Gsec yields have to contend with many factors including rate hikes by RBI, high inflation, large government bond supply and tightening system liquidity. Global fears of inflation and central bank extreme steps are also factors that will contribute to market instability.
RBI rate hike of 40bps last week is in anticipa\tion of a high inflation print for April 22. CPI inflation could come in at over 8% against 6.95% seen in March given sharp rise in prices of energy and other consumables. Inflation will stay elevated for a longer period of time given global supply disruptions and the excess liquidity given by central banks at record low rates of interest.
Normalising rates and liquidity smoothly will not be easy and any extreme steps will cause huge market volatility.
The record bond supply from the government at a time of high inflation, rate hikes and tightening liquidity will keep gsec yields and the yield curve volatile for a while to come.
Government bonds, SDL and OIS yield movements
Last week, 10-year benchmark 6.54% 2032 paper yield rose by 31 bps to 7.45%. The 5-year benchmark bond, 6.79% 2027 yield rose by 44 bps to 7.27%. 6.64% 2035 yield increased by 30 bps to 7.63%. Long-term paper, 6.99% 2051 yield increased by 29 bps to 7.71%.
The spread of 10-year bond over 5-year bond declined to 18 bps from 31 bps in the previous week.
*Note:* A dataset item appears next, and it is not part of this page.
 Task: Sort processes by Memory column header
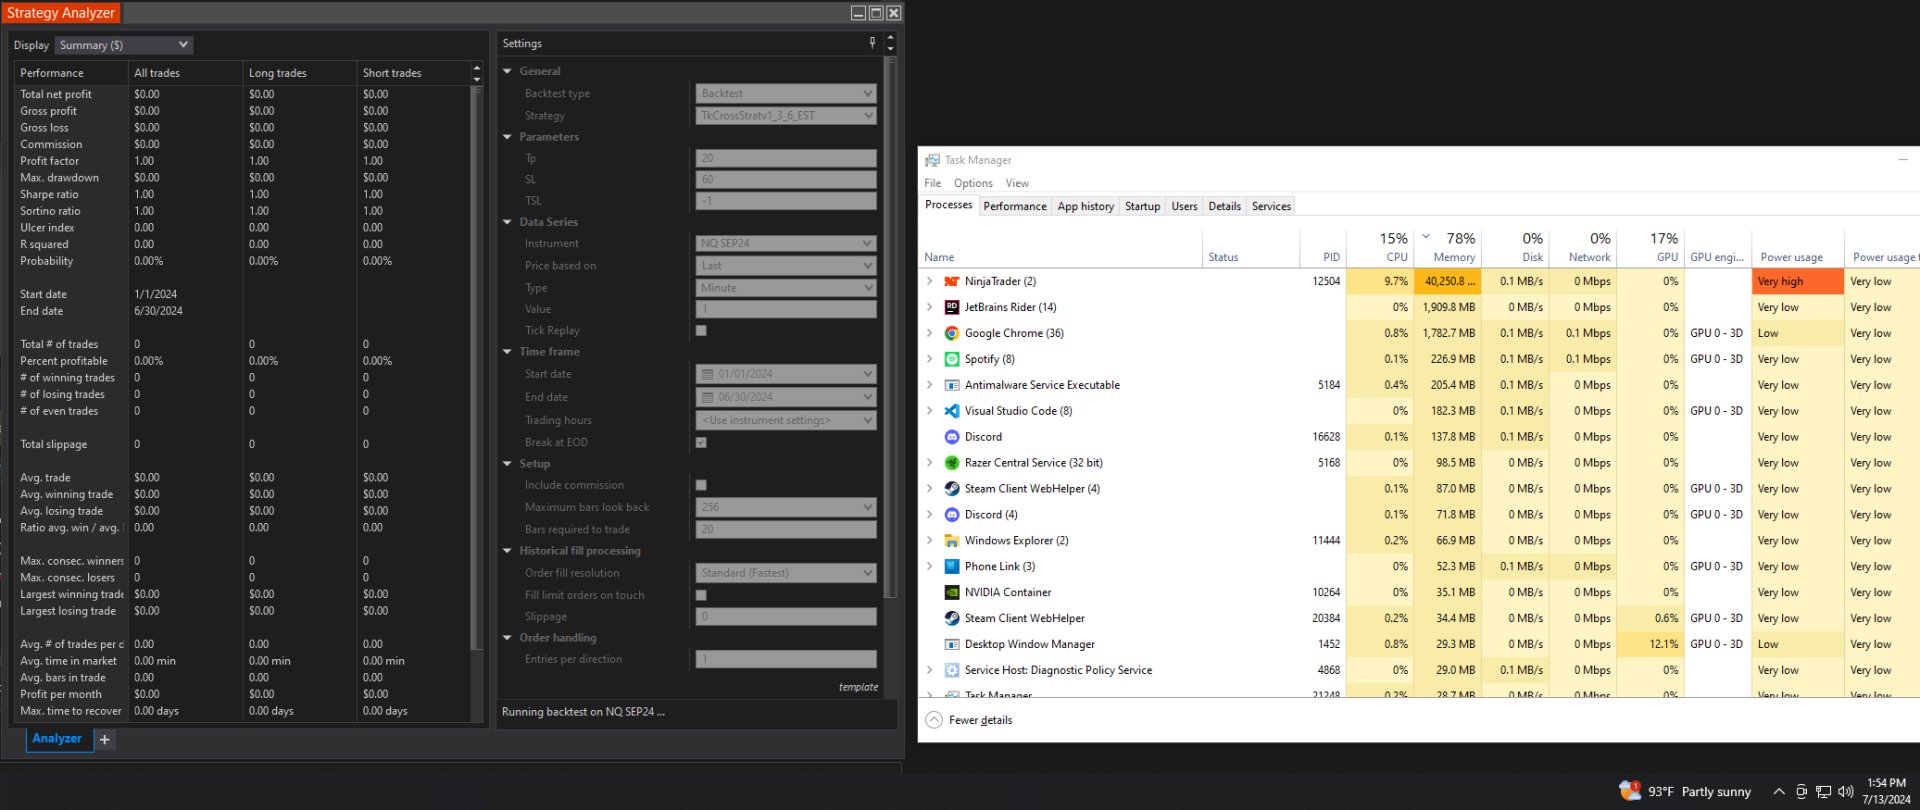coord(1454,257)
The 15-year benchmark over 10-year benchmark spread remained steady at 19 bps while the 30-year benchmark over 10-year benchmark spread decreased to 26 bps from 28 bps on a weekly basis.
15-year Andhra Pradesh SDL auction cut-off stood at 7.45%.
On a weekly basis, 1-year OIS yield rose by 118 bps to 6.23% while the 5-year OIS yield increased by 55 bps to 7.16%.